[Date Prev][Date Next][Thread Prev][Thread Next][Date Index][Thread Index]

Re: Comments on draft-chandra-ospf-manet-ext-01.txt



Russ White wrote:

"The first Hello packet with a particular SCS number MUST contain the
full state associated with that SCS number, and thus MUST NOT set the 'N'
bit in the State Check Sequence TLV."

Assuming that the Hello is multicast to all neighbors, does the "full
state" include all neighbors?  Or does it include only the neighbors that
recently changed state?


"Full state" should probably be changed here. It's actually the full change state, or rather all the changes occurring since the last SCS change.

From Section 2.3.6 (Receiving Hellos), I see that the initial Hello for a
new SCS number (with the N bit not set) must be received correctly by all
neighbors, and a neighbor must send a Hello request if it discovers that
it missed the initial Hello for a given SCS number.

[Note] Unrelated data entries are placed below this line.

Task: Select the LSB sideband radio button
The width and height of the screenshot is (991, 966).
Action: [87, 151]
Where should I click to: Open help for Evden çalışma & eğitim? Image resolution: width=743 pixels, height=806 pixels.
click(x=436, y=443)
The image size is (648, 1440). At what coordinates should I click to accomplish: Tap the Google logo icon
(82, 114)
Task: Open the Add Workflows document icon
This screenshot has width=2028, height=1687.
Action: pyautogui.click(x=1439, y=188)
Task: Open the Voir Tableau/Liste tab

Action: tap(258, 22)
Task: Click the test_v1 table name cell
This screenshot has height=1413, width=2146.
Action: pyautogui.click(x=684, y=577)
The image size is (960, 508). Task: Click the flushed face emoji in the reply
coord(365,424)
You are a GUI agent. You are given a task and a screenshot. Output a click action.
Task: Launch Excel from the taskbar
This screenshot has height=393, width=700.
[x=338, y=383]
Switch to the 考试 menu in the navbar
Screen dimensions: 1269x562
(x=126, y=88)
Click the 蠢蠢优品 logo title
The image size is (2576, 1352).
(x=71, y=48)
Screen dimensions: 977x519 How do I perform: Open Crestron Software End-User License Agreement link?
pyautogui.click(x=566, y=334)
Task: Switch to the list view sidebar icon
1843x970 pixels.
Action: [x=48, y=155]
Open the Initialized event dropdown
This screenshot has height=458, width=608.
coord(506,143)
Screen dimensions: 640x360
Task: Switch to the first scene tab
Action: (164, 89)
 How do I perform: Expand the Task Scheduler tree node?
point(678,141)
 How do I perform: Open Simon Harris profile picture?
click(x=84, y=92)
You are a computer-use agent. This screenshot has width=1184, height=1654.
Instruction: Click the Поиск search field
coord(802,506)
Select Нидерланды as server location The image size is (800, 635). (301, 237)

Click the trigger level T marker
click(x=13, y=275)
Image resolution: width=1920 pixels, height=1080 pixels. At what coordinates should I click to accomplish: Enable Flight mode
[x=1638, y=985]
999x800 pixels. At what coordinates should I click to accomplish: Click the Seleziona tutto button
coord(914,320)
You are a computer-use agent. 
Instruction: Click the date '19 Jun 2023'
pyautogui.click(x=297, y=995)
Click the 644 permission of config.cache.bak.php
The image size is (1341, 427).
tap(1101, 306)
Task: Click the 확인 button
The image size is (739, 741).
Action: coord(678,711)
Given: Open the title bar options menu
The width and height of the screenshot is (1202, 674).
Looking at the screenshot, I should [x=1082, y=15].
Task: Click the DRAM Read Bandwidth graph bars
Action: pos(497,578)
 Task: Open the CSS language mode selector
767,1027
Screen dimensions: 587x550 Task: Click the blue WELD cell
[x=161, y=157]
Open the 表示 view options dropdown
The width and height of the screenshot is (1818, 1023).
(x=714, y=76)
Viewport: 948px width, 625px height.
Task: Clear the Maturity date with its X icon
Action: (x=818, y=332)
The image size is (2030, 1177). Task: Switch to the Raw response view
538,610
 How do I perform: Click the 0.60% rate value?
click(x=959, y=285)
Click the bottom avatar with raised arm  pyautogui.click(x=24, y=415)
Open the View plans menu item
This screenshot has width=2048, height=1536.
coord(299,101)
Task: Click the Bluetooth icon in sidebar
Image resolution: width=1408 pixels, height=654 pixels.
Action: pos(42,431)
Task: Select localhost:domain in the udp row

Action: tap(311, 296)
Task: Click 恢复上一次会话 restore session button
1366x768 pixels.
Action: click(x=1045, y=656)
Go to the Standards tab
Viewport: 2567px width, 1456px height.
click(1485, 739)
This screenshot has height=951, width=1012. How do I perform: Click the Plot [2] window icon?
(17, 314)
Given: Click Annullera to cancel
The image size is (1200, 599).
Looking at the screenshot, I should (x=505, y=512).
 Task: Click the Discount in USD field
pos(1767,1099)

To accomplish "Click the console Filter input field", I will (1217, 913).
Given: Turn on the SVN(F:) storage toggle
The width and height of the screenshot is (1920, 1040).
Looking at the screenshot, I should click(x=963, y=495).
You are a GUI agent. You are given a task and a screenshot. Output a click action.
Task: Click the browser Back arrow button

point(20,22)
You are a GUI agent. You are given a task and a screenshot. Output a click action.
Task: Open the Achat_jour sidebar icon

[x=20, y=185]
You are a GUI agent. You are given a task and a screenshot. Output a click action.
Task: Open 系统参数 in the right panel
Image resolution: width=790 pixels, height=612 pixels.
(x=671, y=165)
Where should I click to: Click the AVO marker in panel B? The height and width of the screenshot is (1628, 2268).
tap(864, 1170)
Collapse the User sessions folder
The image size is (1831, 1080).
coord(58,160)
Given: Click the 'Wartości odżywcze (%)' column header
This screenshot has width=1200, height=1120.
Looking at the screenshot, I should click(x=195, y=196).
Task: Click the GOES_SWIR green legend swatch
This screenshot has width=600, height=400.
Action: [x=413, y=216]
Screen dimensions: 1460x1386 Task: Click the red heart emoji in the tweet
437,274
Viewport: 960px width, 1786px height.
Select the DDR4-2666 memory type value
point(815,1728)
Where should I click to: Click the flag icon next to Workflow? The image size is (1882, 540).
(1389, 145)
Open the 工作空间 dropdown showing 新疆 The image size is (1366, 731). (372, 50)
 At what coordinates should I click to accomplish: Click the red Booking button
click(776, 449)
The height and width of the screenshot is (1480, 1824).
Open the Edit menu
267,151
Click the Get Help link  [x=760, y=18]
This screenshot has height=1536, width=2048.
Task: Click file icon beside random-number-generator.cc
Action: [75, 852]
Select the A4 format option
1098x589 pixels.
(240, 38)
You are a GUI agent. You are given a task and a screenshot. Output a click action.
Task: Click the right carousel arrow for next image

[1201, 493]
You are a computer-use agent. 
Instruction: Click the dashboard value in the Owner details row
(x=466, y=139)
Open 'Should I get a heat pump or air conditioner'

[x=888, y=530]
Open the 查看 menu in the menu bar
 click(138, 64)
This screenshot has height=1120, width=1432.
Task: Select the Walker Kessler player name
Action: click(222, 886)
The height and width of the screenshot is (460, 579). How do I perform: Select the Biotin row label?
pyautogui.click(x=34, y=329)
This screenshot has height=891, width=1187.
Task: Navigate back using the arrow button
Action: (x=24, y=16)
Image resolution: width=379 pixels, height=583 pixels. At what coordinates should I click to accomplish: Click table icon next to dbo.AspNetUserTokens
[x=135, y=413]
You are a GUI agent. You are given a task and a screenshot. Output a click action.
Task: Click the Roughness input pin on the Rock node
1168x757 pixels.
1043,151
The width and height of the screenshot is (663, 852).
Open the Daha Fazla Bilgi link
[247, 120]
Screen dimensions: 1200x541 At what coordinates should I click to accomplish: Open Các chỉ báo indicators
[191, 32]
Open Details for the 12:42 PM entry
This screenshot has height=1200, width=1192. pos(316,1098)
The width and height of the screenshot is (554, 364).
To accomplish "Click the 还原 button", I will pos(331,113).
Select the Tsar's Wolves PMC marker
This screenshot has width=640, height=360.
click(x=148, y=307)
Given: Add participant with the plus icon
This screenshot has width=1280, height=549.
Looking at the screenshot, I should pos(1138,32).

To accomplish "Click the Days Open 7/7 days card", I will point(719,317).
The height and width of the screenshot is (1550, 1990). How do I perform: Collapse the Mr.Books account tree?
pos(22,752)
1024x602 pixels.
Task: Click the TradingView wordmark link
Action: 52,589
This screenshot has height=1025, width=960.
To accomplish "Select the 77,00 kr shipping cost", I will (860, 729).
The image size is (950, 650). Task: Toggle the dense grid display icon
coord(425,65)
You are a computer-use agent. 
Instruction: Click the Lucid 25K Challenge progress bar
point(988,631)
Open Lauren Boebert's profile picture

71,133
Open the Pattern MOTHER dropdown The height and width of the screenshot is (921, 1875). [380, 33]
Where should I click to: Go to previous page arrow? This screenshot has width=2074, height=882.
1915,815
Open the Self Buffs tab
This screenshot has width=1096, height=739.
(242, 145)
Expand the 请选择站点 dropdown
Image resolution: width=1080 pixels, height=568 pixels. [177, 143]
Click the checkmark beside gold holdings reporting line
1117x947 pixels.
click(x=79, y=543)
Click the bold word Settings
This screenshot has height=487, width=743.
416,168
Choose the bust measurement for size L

This concerns me,
because in a MANET, a node will typically miss a large percentage of
Hellos, and thus will have to unicast a large number of Hello requests to
each neighbor.

It is possible to design the Hello protocol so that it is OK to miss 2
out of 3 Hellos (for example) without having to send a Hello request.
TBRPF (RFC 3684) does by reporting each neighbor change in 3 (or k)
consecutive Hellos, so that each neighbor will either learn about the
state change, or will declare the neighbor lost after missing 3
consecutive Hellos from the neighbor. (To detect this, the Hello sequence
number is incremented with each transmitted Hello.)


If you do this, you don't need the sequence numbers at all. I'm concerned about this on several fronts, though....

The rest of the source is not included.